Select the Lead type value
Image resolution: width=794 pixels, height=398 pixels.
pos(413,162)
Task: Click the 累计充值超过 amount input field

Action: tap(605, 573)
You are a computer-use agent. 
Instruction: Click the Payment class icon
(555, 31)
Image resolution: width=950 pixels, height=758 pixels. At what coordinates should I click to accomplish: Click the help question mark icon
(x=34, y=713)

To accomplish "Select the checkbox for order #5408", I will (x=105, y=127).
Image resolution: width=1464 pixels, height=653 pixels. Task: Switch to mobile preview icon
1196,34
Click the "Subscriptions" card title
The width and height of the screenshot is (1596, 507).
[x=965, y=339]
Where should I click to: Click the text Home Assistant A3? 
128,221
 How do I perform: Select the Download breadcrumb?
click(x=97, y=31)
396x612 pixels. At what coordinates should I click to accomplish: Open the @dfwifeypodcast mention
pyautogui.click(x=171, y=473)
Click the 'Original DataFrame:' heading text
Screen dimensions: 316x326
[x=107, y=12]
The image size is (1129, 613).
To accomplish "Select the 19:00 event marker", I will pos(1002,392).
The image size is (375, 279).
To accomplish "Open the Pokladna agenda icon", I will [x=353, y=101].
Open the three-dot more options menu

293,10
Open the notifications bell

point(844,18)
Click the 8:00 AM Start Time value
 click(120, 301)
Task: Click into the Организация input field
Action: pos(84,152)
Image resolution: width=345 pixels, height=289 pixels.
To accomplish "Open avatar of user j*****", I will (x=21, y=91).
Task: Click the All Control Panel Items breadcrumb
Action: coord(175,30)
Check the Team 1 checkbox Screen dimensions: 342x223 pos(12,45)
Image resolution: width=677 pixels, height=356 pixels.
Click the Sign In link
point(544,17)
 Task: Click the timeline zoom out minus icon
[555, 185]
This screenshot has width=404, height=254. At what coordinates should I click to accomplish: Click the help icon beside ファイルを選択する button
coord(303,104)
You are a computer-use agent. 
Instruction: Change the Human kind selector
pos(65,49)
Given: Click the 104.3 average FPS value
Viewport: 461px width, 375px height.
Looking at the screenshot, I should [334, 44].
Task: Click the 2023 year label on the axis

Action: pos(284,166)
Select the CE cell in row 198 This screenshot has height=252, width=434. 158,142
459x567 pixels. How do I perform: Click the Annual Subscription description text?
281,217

**Task directions**. Reproduce, please, every line of the records above without alteration.

**Answer**.
Select the Lead type value
Image resolution: width=794 pixels, height=398 pixels.
pos(413,162)
Task: Click the 累计充值超过 amount input field

Action: tap(605, 573)
You are a computer-use agent. 
Instruction: Click the Payment class icon
(555, 31)
Image resolution: width=950 pixels, height=758 pixels. At what coordinates should I click to accomplish: Click the help question mark icon
(x=34, y=713)

To accomplish "Select the checkbox for order #5408", I will (x=105, y=127).
Image resolution: width=1464 pixels, height=653 pixels. Task: Switch to mobile preview icon
1196,34
Click the "Subscriptions" card title
The width and height of the screenshot is (1596, 507).
[x=965, y=339]
Where should I click to: Click the text Home Assistant A3? 
128,221
 How do I perform: Select the Download breadcrumb?
click(x=97, y=31)
396x612 pixels. At what coordinates should I click to accomplish: Open the @dfwifeypodcast mention
pyautogui.click(x=171, y=473)
Click the 'Original DataFrame:' heading text
Screen dimensions: 316x326
[x=107, y=12]
The image size is (1129, 613).
To accomplish "Select the 19:00 event marker", I will pos(1002,392).
The image size is (375, 279).
To accomplish "Open the Pokladna agenda icon", I will [x=353, y=101].
Open the three-dot more options menu

293,10
Open the notifications bell

point(844,18)
Click the 8:00 AM Start Time value
 click(120, 301)
Task: Click into the Организация input field
Action: pos(84,152)
Image resolution: width=345 pixels, height=289 pixels.
To accomplish "Open avatar of user j*****", I will (x=21, y=91).
Task: Click the All Control Panel Items breadcrumb
Action: coord(175,30)
Check the Team 1 checkbox Screen dimensions: 342x223 pos(12,45)
Image resolution: width=677 pixels, height=356 pixels.
Click the Sign In link
point(544,17)
 Task: Click the timeline zoom out minus icon
[555, 185]
This screenshot has width=404, height=254. At what coordinates should I click to accomplish: Click the help icon beside ファイルを選択する button
coord(303,104)
You are a computer-use agent. 
Instruction: Change the Human kind selector
pos(65,49)
Given: Click the 104.3 average FPS value
Viewport: 461px width, 375px height.
Looking at the screenshot, I should [334, 44].
Task: Click the 2023 year label on the axis

Action: pos(284,166)
Select the CE cell in row 198 This screenshot has height=252, width=434. 158,142
459x567 pixels. How do I perform: Click the Annual Subscription description text?
281,217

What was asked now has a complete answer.